The Bigger Picture
I received a call from someone that I had not seen in more than 3 decades. I was connected to that family on a daily basis for several years and if you have attended our church for long, you have heard stories about this family. They were inviting me to participate in an anniversary celebration and I had the chance to catch up with them on that church, their family, and several mutual friends.
As I thought about that call and that time in my life, it reminded me of one of the most important principles we use in studying the Bible. “Context is everything.” If you were to look back at that time in my life with no background on who these people were, what they did for a living, their religious involvement, their family history, and my own connections with them, you might assume something that would be completely inaccurate.

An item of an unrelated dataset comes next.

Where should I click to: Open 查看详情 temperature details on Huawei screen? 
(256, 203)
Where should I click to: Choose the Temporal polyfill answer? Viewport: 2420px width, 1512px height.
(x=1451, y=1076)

The common stories, the familiarity of our conversation, several names that were mentioned might lead you to assume that I had grown up there, spent the majority of my life with them, returned often to continue the relationship, and a deep, abiding connection that has permeated my life because of the recollections in that 20-minute phone call.
But the reality would be completely different. I spent 4 years of my life, had no roots in that town, left there when I was just 18, haven’t visited in their home in over 4 decades, have had very few conversations with anyone there in all that time, and had few, limited remaining ties. Knowing that would probably reshape what you heard in our conversation.
Every time you open the Bible, you’re looking at a time, a set of people, a personal history, a connection between the writer and the recipients, and a cultural setting. And every word you read is part of a bigger communication. So, every time you open your Bible, you should ask what those issues tell you before you actually read the scripture. With the number of resources available today, a few keystrokes or a single page of introduction in your Bible will tell you about them. THEN you can discern what’s happening and why that scripture was written.
Knowing the why changes the meaning of what you read. Context is everything! The bigger picture helps you understand what the “closeup” means because you see it within the context of all these other issues.